GIVEN EXERCISE:
Convert every line of the records below into a JSON list of strings with one string per line, skipping blank lines and leaving the pictures out.

....

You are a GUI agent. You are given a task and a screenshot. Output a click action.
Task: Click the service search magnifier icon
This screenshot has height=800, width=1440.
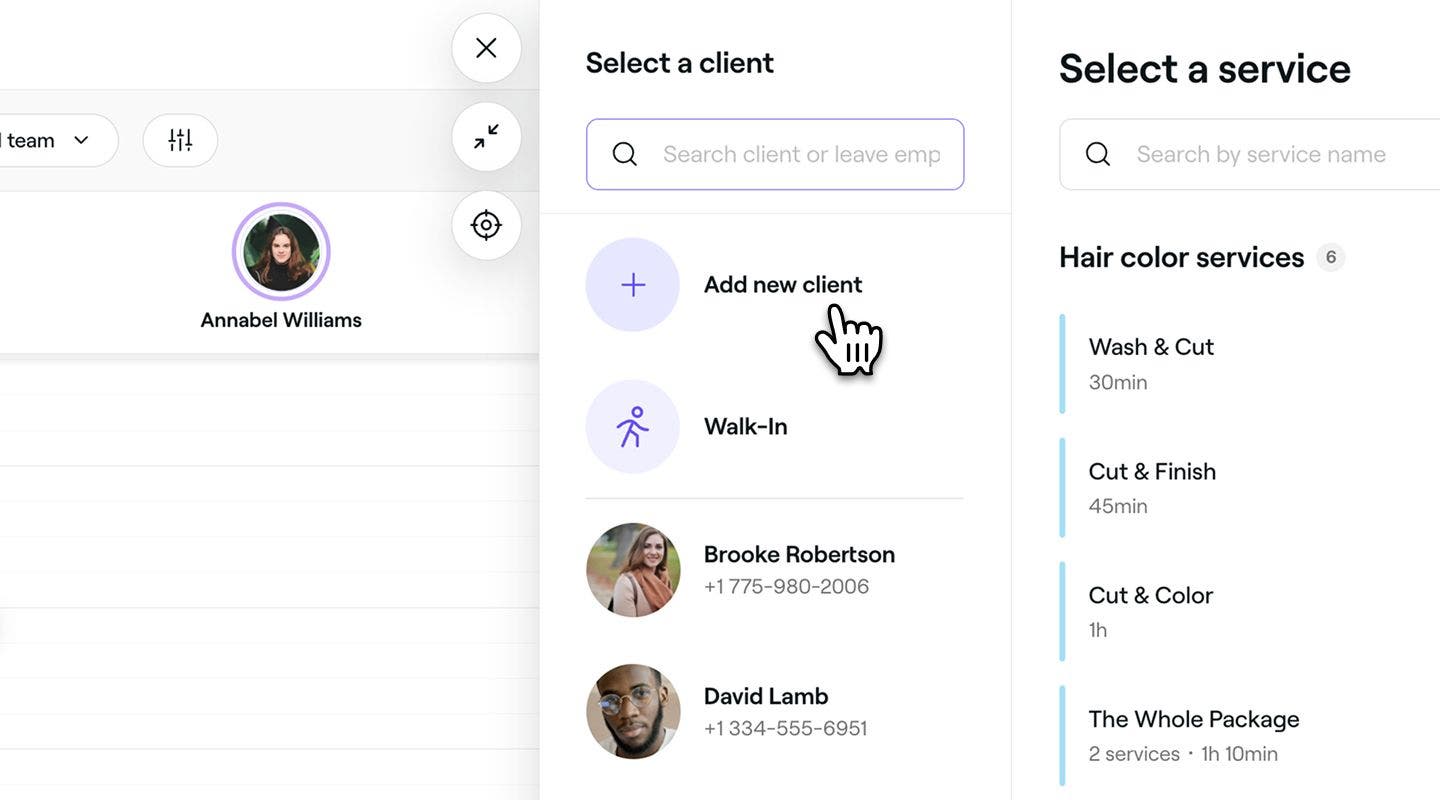click(1098, 154)
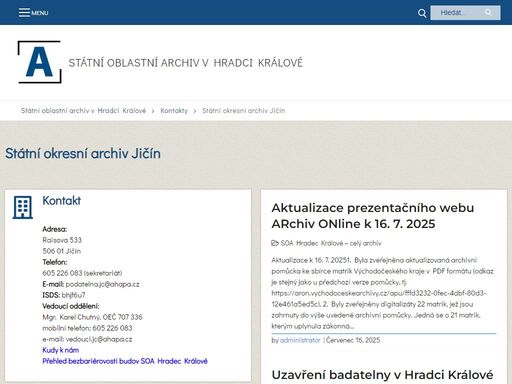The width and height of the screenshot is (512, 384).
Task: Open the Aktualizace prezentačního webu ARchiv ONline article
Action: coord(373,216)
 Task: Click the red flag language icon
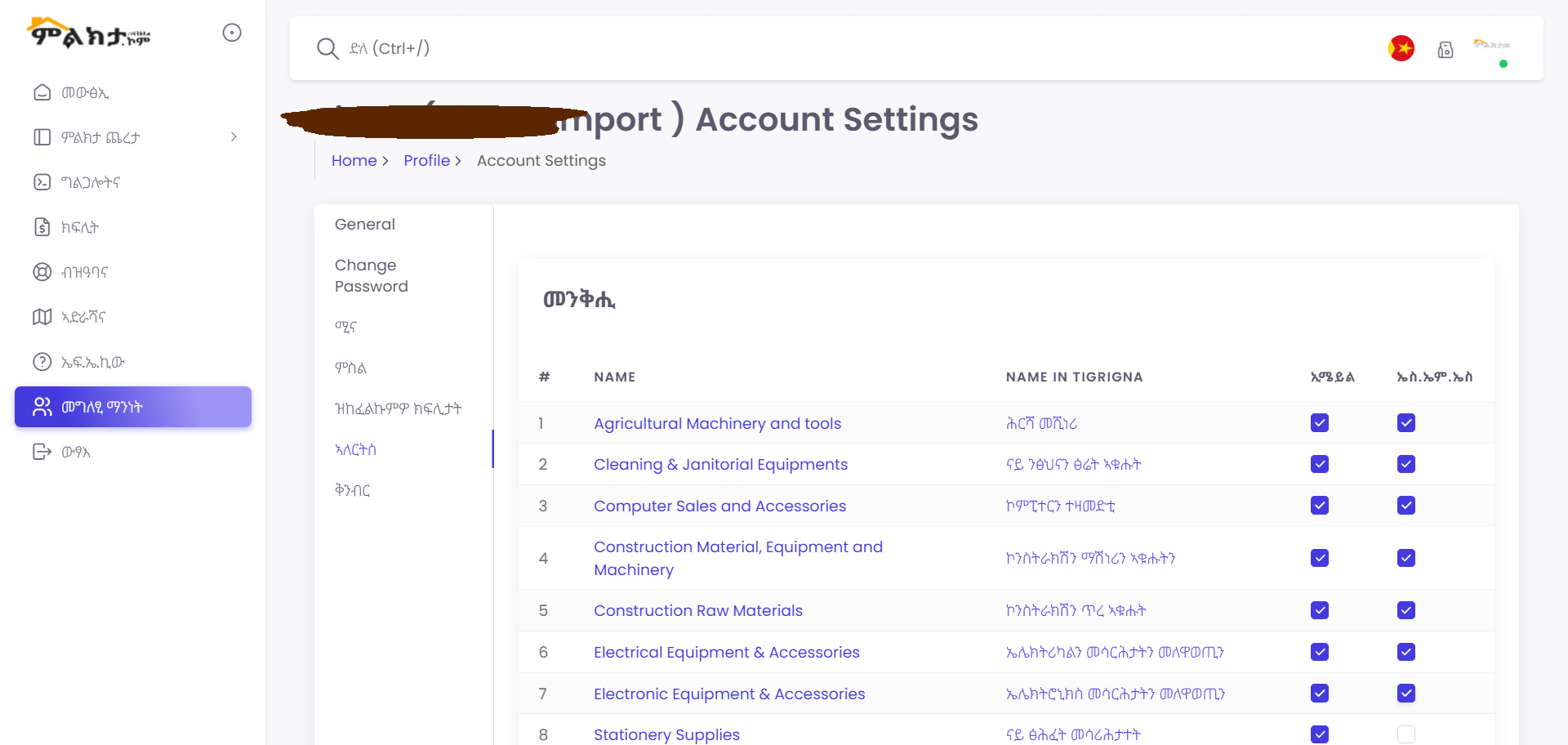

....

THE ANSWER:
[
  "You are a GUI agent. You are given a task and a screenshot. Output a click action.",
  "Task: Click the service search magnifier icon",
  "This screenshot has height=800, width=1440.",
  "click(1098, 154)",
  "The width and height of the screenshot is (512, 384).",
  "Task: Open the Aktualizace prezentačního webu ARchiv ONline article",
  "Action: coord(373,216)",
  " Task: Click the red flag language icon"
]